During your research you are very closely integrated with the teaching staff in order to benefit from their experiences and advice. A PhD student is typically in contact with four or five members of his department, but it can be more than that. Very early on you are offered the chance to co-write a research article either with a professor or with another doctoral student. This is very common in the profession and personally I think it’s both very effective and really enjoyable because it gives you a permanent connection and solidarity with your co-author as you deal with the difficulties you encounter during your project. Co-writing also gives you the pleasure of working in a team, which was one of the things I most enjoyed when I was working in consultancy.
What are the different stages involved in writing a dissertation? What role do your tutors and the ‘peer review’ play in the process?

Once the teaching year is over, the PhD student has to focus on his research program. The process is quite an entrepreneurial one. It is vital to come up with original research ideas. This can be done either by studying phenomena in areas of interest, meeting people who work in these sectors, or by reading specific publications for example, or by exploring academic literature in order to identify gaps, and see what is missing. In any case, it is very important to have a clear research question with good scope for investigation.

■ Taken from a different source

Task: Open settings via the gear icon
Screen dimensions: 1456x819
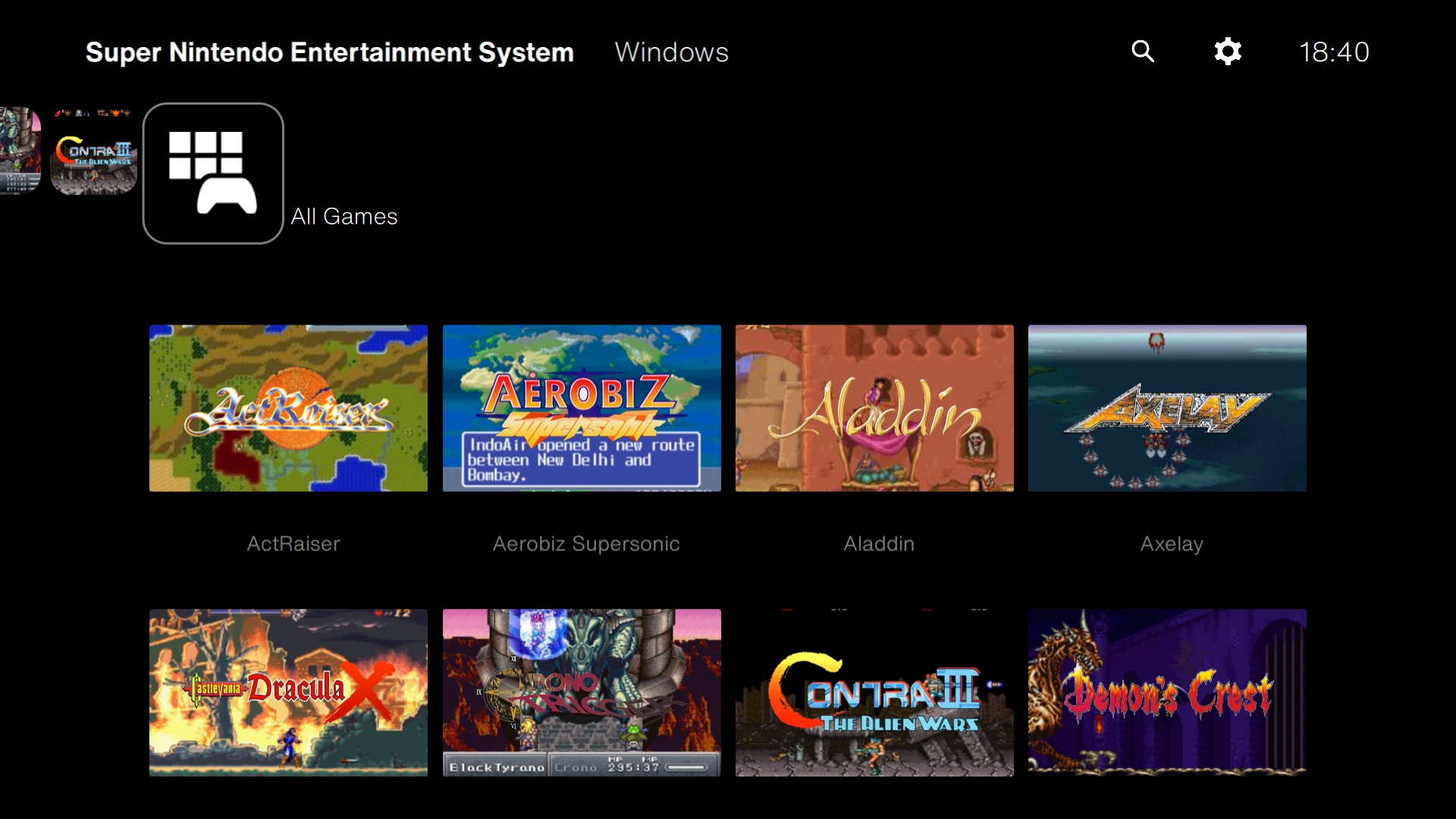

As an empiricist, the next step is to obtain the information needed to respond precisely to the research question you have come up with. As well as public data bases, it’s often interesting to go on the hunt for lesser known data which has thus been used less by other researchers.
Once these two steps are completed, the PhD student then turns to the quantitative work using statistical tools. At the same time, he works on writing the research article in English, which is essential in order to communicate his findings. This is one of the main differences between the French and English systems. An Anglo-Saxon research article will be no more than fifty pages, whereas a French one will be more like 500 pages! The emphasis is put on synthesizing and rigorous reasoning. The flipside is that those fifty pages are written, and then re-written many, many times though!

At each stage in the process your tutors advise you on the direction of your work, where it’s heading, as well as on the methodology. It’s really an exchange which takes the form of a discussion, exchanging emails and sometimes presenting your research to the whole department in internal seminars. This interaction is vital in letting you know that the research has sufficient interest, that it is good quality, and being carried out to the appropriate professional standards.
The peer review, the process of validating work for publication, generally happens after the PhD. It’s my next objective, once I’ve joined Harvard. I’ve planned to submit my three dissertation articles to some academic journals over the course of the next year. They will then be evaluated anonymously by expert professors in my field of research. Being accepted by the best academic reviews, such as the ‘Journal of Finance’ is any researcher’s goal, because quality, much more so than quantity, acts as your business card.  

Can you tell us what your dissertation is about then?

My dissertation is on financial innovation. In my three research articles, I look at the reasons for, and effects of, developing innovative financial products. My first article concentrates on the toxic loans issued by local communities, and how their use is part of a system of political incentives. The second analyses the growing complexity of the financial products offered to particular investors and suggests that this complexity is used by banks to reduce rivalry. Finally, on a more positive note, my third article explores how the adoption of an innovative type of bonds can help reduce the systemic risk of banks.